Outside sometimes becomes a different story... Once in awhile, on a walk or if we are in the backyard for pottytime, something will click he will start jumping, biting and growling-this seems more aggesive then playful... He refuses to listen to commands at this point, so I will hold the collar down towards the grounds to get him to sit or lay and tell him in a very stern voice to "stay"... there are times this still does not work, so I will immediately take him into the house and put him in his crate... For me and my husband, we can handle this usually, but for my girls, they can not and I am afraid he is going to really hurt them...

Any suggestions.....
 

northernboxr

Super Boxer
I don't want to make a statement saying your dog is not aggressive, because if he is then it is important to deal with it before you or your children get hurt.

However, I will say that my pup behaves this way when he is bored and pushing the boundaries. Out on a walk, he will decide he is bored and begin to run around me barking, growling and nipping. It looks and sounds quite nasty. However, I am 100% convinced that in my situation he is being bad just for the sake of attention, not because he is aggressive.

I don't have children, so I have the time to work on this problem slowly. Whenever he does it, I cross my arms and look up at the sky. He'll nip me on the bum (which bystanders seem to find pretty funny), bark, jump and growl. However- he eventually realizes that this behavior gets him no attention at all and he gives up. Sometimes he acts way worse before he gives up. When he gives up, I'll break out a toy and play tug of war with him or throw a ball (to combat the boredom). I have been getting better at picking up the signs that he is getting bored and heading off the problem with some obedience commands and a game before the tantrum starts. He is gradually doing it less and less (maybe once a week vs. every day).

I am convinced that what I am doing is working and will eventually solve the problem. However, since you have children, this may not be an option for you. If you are convinced his behaviour is genuinely aggressive, then I would seek professional help for him. If you think he might just be doing it for attention, then maybe it would be best to have you or your husband (or another dog I find is the best!) get all of his energy out before he can play with your children. That way if he acts up- it will be you who has to deal with it and not your children who may inadvertently reward his behaviour with attention. If he is all tired out and he still acts up around your children, then he can have a time out or go to his crate.

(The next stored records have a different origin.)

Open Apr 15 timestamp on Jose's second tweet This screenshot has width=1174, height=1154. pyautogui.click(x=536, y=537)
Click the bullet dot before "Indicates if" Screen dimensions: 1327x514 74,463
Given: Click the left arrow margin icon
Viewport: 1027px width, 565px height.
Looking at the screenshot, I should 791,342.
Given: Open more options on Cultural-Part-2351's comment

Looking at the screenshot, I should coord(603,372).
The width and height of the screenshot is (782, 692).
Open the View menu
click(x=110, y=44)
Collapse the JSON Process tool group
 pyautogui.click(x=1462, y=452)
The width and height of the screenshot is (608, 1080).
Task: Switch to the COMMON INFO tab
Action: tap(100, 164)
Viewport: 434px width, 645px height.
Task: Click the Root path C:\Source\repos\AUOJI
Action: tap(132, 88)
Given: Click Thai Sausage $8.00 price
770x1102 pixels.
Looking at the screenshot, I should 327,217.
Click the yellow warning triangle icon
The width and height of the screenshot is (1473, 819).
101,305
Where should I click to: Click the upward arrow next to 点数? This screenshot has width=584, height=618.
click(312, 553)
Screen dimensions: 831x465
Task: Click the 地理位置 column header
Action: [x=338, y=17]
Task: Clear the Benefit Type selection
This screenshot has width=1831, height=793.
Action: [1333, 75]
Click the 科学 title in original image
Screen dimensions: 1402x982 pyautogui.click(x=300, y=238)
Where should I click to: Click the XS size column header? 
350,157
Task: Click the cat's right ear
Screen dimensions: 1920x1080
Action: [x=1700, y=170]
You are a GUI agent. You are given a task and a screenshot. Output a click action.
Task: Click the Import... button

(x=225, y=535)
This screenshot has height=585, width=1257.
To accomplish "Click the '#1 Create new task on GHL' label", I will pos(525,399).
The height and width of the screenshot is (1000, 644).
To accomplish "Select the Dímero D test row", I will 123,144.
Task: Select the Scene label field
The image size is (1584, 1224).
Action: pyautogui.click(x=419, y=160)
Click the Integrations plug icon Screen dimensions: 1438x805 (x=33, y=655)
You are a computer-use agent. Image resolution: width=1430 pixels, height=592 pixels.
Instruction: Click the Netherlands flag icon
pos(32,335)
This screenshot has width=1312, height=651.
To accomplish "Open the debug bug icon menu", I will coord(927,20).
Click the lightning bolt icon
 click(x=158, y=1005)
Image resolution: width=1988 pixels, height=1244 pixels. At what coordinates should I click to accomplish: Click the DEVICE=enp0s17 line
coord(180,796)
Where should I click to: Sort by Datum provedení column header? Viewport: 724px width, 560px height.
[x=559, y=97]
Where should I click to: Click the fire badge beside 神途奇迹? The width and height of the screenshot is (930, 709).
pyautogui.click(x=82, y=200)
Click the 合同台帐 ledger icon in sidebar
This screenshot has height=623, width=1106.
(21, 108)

I have found that my puppy never acts like this if he has a chance to play with another dog that day. Nothing tires out a boxer puppy like wrestling with another dog- and it seems to mentally satisfy him for the entire day. Perhaps you could try that until he matures a bit? Boxers need an obscene amount of rigorous exercise- so exhausting him might solve the problem.

It sounds like normal obnoxious-bored-boxer-puppy behaviour to me, but if you aren't sure then maybe a bahaviorist might not be a bad idea.

Good luck!
 

renzo

Boxer Pal
We are having the same problem but our boxer is almost 2 years old. We adopted her about 3 months ago and the same behavior started about a month ago. I have 2 boys and I do worry about them also. The boys don't want to play with her anymore in the yard. She bites at the ankles, growls, barks and if you move away or towards her, she just comes right back at you. She doesn't give up no matter what we have tried (spray bottles, making a loud noise, ignoring her). Just a suggestion but not sure if it's the right one, we have started putting the leash on her when she gets too wild and that does settle her down. I currently have her in a dog obedience class - she only knew the sit command when we adopted her. I asked the trainer what to do but I didn't agree with him - he said to strike her on the nose, grab her neck and put my fist in her mouth to get her to stop biting. I cannot expect my boys to do this - there has to be a better way.